● The task: Rename "GUI agent" to "UI agent" everywhere it occurs in the entries below. Then write out all the lines again with nothing else changed.

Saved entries
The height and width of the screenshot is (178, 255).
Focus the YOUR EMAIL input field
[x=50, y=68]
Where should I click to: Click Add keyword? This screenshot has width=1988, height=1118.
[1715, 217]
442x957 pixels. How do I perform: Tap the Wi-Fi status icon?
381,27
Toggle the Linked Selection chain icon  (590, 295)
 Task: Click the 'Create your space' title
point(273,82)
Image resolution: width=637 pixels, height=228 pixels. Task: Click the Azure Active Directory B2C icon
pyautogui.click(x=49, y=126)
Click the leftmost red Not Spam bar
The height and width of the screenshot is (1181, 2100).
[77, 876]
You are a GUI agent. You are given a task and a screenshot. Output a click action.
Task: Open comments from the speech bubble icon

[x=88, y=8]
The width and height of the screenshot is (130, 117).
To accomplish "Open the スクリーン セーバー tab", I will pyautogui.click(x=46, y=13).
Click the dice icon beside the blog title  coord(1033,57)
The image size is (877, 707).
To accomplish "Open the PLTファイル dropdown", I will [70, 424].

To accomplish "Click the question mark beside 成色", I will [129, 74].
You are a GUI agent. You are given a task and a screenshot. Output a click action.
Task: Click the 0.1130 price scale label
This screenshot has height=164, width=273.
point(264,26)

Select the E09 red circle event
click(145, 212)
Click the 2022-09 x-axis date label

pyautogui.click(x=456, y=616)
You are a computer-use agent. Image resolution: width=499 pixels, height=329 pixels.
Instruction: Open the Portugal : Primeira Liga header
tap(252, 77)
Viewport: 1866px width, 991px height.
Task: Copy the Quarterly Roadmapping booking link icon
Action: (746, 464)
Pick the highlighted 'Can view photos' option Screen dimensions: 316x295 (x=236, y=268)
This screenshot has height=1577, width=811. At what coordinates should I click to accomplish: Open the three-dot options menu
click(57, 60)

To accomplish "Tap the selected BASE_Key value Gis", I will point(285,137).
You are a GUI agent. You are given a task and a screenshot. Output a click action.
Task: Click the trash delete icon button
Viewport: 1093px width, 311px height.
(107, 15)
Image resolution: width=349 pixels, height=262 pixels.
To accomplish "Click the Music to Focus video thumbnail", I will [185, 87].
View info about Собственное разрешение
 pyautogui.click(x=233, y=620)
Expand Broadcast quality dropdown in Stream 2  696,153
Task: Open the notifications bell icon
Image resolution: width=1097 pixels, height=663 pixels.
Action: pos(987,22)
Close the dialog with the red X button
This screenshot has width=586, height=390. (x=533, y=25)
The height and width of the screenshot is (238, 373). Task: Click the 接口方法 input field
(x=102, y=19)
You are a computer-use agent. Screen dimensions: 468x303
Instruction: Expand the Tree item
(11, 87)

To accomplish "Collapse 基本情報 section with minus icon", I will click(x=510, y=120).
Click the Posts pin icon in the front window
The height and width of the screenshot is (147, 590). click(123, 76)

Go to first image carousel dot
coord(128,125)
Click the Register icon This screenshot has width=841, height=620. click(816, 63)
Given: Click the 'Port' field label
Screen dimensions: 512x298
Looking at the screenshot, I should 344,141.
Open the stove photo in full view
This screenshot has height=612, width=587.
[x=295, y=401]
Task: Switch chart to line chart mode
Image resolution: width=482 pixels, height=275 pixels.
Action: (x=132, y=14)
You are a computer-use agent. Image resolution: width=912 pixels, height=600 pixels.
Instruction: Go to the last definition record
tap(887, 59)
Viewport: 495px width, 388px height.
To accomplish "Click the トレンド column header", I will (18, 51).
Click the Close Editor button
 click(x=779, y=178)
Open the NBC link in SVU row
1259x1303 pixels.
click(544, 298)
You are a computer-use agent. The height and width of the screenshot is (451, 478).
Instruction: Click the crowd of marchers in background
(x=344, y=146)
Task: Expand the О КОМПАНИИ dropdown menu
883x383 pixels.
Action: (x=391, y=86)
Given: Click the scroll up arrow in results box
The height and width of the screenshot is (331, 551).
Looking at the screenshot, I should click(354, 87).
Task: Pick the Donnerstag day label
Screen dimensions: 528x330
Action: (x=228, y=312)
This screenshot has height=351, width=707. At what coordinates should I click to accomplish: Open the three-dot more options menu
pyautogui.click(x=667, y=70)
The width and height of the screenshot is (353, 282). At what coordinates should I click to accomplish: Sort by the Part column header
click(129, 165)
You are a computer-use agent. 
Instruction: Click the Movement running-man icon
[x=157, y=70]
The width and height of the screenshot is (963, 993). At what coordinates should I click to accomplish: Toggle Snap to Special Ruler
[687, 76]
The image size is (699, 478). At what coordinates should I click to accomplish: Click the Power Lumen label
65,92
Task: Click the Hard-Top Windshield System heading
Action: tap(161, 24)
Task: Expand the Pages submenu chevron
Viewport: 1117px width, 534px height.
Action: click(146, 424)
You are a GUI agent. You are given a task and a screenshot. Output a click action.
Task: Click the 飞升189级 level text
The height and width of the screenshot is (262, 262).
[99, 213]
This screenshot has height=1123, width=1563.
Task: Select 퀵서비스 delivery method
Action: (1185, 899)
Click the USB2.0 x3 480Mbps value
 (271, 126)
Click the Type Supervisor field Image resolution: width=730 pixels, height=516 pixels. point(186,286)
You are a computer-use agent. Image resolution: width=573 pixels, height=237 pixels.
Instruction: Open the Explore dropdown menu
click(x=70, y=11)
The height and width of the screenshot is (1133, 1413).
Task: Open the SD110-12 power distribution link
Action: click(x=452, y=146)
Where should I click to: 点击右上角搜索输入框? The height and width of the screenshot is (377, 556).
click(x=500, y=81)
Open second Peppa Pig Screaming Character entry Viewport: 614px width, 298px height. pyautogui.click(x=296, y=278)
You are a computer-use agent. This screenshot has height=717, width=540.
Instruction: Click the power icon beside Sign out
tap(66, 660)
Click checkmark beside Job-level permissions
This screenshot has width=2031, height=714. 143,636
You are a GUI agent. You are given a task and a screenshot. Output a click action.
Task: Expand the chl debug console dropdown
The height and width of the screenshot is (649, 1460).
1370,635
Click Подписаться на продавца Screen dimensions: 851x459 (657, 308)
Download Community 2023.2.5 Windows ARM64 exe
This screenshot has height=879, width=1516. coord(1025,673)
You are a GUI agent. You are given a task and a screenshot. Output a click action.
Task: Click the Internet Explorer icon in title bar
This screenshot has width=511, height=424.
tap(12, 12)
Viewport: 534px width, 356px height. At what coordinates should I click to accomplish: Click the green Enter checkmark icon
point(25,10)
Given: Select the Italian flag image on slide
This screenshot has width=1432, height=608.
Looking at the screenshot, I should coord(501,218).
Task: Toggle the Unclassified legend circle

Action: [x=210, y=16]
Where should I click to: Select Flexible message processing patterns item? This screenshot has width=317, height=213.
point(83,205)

● Exercise answer:
The height and width of the screenshot is (178, 255).
Focus the YOUR EMAIL input field
[x=50, y=68]
Where should I click to: Click Add keyword? This screenshot has width=1988, height=1118.
[1715, 217]
442x957 pixels. How do I perform: Tap the Wi-Fi status icon?
381,27
Toggle the Linked Selection chain icon  (590, 295)
 Task: Click the 'Create your space' title
point(273,82)
Image resolution: width=637 pixels, height=228 pixels. Task: Click the Azure Active Directory B2C icon
pyautogui.click(x=49, y=126)
Click the leftmost red Not Spam bar
The height and width of the screenshot is (1181, 2100).
[77, 876]
You are a UI agent. You are given a task and a screenshot. Output a click action.
Task: Open comments from the speech bubble icon

[x=88, y=8]
The width and height of the screenshot is (130, 117).
To accomplish "Open the スクリーン セーバー tab", I will pyautogui.click(x=46, y=13).
Click the dice icon beside the blog title  coord(1033,57)
The image size is (877, 707).
To accomplish "Open the PLTファイル dropdown", I will [70, 424].

To accomplish "Click the question mark beside 成色", I will [129, 74].
You are a UI agent. You are given a task and a screenshot. Output a click action.
Task: Click the 0.1130 price scale label
This screenshot has height=164, width=273.
point(264,26)

Select the E09 red circle event
click(145, 212)
Click the 2022-09 x-axis date label

pyautogui.click(x=456, y=616)
You are a computer-use agent. Image resolution: width=499 pixels, height=329 pixels.
Instruction: Open the Portugal : Primeira Liga header
tap(252, 77)
Viewport: 1866px width, 991px height.
Task: Copy the Quarterly Roadmapping booking link icon
Action: (746, 464)
Pick the highlighted 'Can view photos' option Screen dimensions: 316x295 (x=236, y=268)
This screenshot has height=1577, width=811. At what coordinates should I click to accomplish: Open the three-dot options menu
click(57, 60)

To accomplish "Tap the selected BASE_Key value Gis", I will point(285,137).
You are a UI agent. You are given a task and a screenshot. Output a click action.
Task: Click the trash delete icon button
Viewport: 1093px width, 311px height.
(107, 15)
Image resolution: width=349 pixels, height=262 pixels.
To accomplish "Click the Music to Focus video thumbnail", I will [185, 87].
View info about Собственное разрешение
 pyautogui.click(x=233, y=620)
Expand Broadcast quality dropdown in Stream 2  696,153
Task: Open the notifications bell icon
Image resolution: width=1097 pixels, height=663 pixels.
Action: pos(987,22)
Close the dialog with the red X button
This screenshot has width=586, height=390. (x=533, y=25)
The height and width of the screenshot is (238, 373). Task: Click the 接口方法 input field
(x=102, y=19)
You are a computer-use agent. Screen dimensions: 468x303
Instruction: Expand the Tree item
(11, 87)

To accomplish "Collapse 基本情報 section with minus icon", I will click(x=510, y=120).
Click the Posts pin icon in the front window
The height and width of the screenshot is (147, 590). click(123, 76)

Go to first image carousel dot
coord(128,125)
Click the Register icon This screenshot has width=841, height=620. click(816, 63)
Given: Click the 'Port' field label
Screen dimensions: 512x298
Looking at the screenshot, I should 344,141.
Open the stove photo in full view
This screenshot has height=612, width=587.
[x=295, y=401]
Task: Switch chart to line chart mode
Image resolution: width=482 pixels, height=275 pixels.
Action: (x=132, y=14)
You are a computer-use agent. Image resolution: width=912 pixels, height=600 pixels.
Instruction: Go to the last definition record
tap(887, 59)
Viewport: 495px width, 388px height.
To accomplish "Click the トレンド column header", I will (18, 51).
Click the Close Editor button
 click(x=779, y=178)
Open the NBC link in SVU row
1259x1303 pixels.
click(544, 298)
You are a computer-use agent. The height and width of the screenshot is (451, 478).
Instruction: Click the crowd of marchers in background
(x=344, y=146)
Task: Expand the О КОМПАНИИ dropdown menu
883x383 pixels.
Action: (x=391, y=86)
Given: Click the scroll up arrow in results box
The height and width of the screenshot is (331, 551).
Looking at the screenshot, I should click(354, 87).
Task: Pick the Donnerstag day label
Screen dimensions: 528x330
Action: (x=228, y=312)
This screenshot has height=351, width=707. At what coordinates should I click to accomplish: Open the three-dot more options menu
pyautogui.click(x=667, y=70)
The width and height of the screenshot is (353, 282). At what coordinates should I click to accomplish: Sort by the Part column header
click(129, 165)
You are a computer-use agent. 
Instruction: Click the Movement running-man icon
[x=157, y=70]
The width and height of the screenshot is (963, 993). At what coordinates should I click to accomplish: Toggle Snap to Special Ruler
[687, 76]
The image size is (699, 478). At what coordinates should I click to accomplish: Click the Power Lumen label
65,92
Task: Click the Hard-Top Windshield System heading
Action: tap(161, 24)
Task: Expand the Pages submenu chevron
Viewport: 1117px width, 534px height.
Action: click(146, 424)
You are a UI agent. You are given a task and a screenshot. Output a click action.
Task: Click the 飞升189级 level text
The height and width of the screenshot is (262, 262).
[99, 213]
This screenshot has height=1123, width=1563.
Task: Select 퀵서비스 delivery method
Action: (1185, 899)
Click the USB2.0 x3 480Mbps value
 (271, 126)
Click the Type Supervisor field Image resolution: width=730 pixels, height=516 pixels. point(186,286)
You are a computer-use agent. Image resolution: width=573 pixels, height=237 pixels.
Instruction: Open the Explore dropdown menu
click(x=70, y=11)
The height and width of the screenshot is (1133, 1413).
Task: Open the SD110-12 power distribution link
Action: click(x=452, y=146)
Where should I click to: 点击右上角搜索输入框? The height and width of the screenshot is (377, 556).
click(x=500, y=81)
Open second Peppa Pig Screaming Character entry Viewport: 614px width, 298px height. pyautogui.click(x=296, y=278)
You are a computer-use agent. This screenshot has height=717, width=540.
Instruction: Click the power icon beside Sign out
tap(66, 660)
Click checkmark beside Job-level permissions
This screenshot has width=2031, height=714. 143,636
You are a UI agent. You are given a task and a screenshot. Output a click action.
Task: Expand the chl debug console dropdown
The height and width of the screenshot is (649, 1460).
1370,635
Click Подписаться на продавца Screen dimensions: 851x459 (657, 308)
Download Community 2023.2.5 Windows ARM64 exe
This screenshot has height=879, width=1516. coord(1025,673)
You are a UI agent. You are given a task and a screenshot. Output a click action.
Task: Click the Internet Explorer icon in title bar
This screenshot has width=511, height=424.
tap(12, 12)
Viewport: 534px width, 356px height. At what coordinates should I click to accomplish: Click the green Enter checkmark icon
point(25,10)
Given: Select the Italian flag image on slide
This screenshot has width=1432, height=608.
Looking at the screenshot, I should coord(501,218).
Task: Toggle the Unclassified legend circle

Action: [x=210, y=16]
Where should I click to: Select Flexible message processing patterns item? This screenshot has width=317, height=213.
point(83,205)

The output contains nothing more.